The exercises can be modified by performing them under various conditions (Table 2).
Patients are typically seen once every 1-2 weeks and are provided with a specific daily home exercise program. During each visit the therapist addresses the specific problems and goals of the individual patient. As a patient's progress in therapy plateaus, he or she is switched from customized exercises to a maintenance program comprising a wide variety of motion-orientated activities.1
Once all of the exercises can be performed without dizziness, patients should maintain a high degree of physical activity (e.g., playing ball games or dancing) in order to sustain the achieved compensation.43 It should be kept in mind that after compensation is achieved, periods of stress, fatigue, or illness may result in a temporary recurrence of vertigo.43
A patient may experience nausea or vomiting in the first several hours after an acute vestibular lesion. This can be relieved by adequate medications. After the nausea or vomiting subsides, the patient quietly lies down and turns the head very slowly while looking at a target on the ceiling. If the patient can sit up, a few key exercises may be started.
When nausea or vomiting occurs during exercises, patients are advised to return to the performing the previous exercise on their programs until the nausea becomes prohibitive.1 At that point they should stop the program and begin again at the next scheduled time. When symptoms cannot be handled in this manner, antiemetic medication is used simultaneously. This approach is also used when the exercises stimulate prolonged periods of aggravated vertigo following the exercise activity, thereby disrupting daily routines. In this case, simultaneous administration of vestibular suppressants may be required.1
While good visual inputs are recommended, eye glasses can aggravate vertigo during head oscillation. The present authors recommend that in such cases eye glasses should not be worn during the exercise.

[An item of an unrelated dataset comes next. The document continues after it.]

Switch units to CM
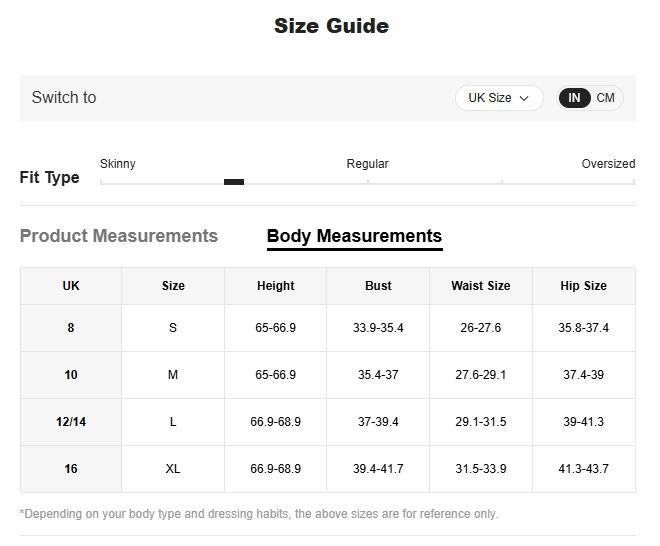 click(606, 98)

The environment must be modified to allow a patient to practice the exercises safely and without the continual supervision of a therapist.43 Therefore, patients who are very unsteady or fearful of falling should practice movements while wearing a harness connected to the ceiling, standing between parallel bars, standing close to a wall or corner, or standing with a chair or table in front of them.43
Exercises related to eye and head movements are key to improving gaze stability, whereas exercises performed while standing on a narrow base or a cushion with the eyes closed are key to improving postural stability. VRT is applicable to patients with stable vestibular lesions whose vestibular function is poorly compensated, regardless of their age, the cause of their lesion, and symptom duration and intensity. The use of centrally acting medications and visual/somatosensory deprivation should be avoided. Safety is a major concern, so that therapists should always monitor patients during a treatment session. Education and instruments for safety should always be accessible to patients. VRT reduces the cost of treating vertigo by reducing unnecessary medications and studies, and by shortening the recovery period. Indeed, VRT is safe, effective, and without reported adverse effects-it currently represents the most useful tool for the alleviation of protracted vertigo.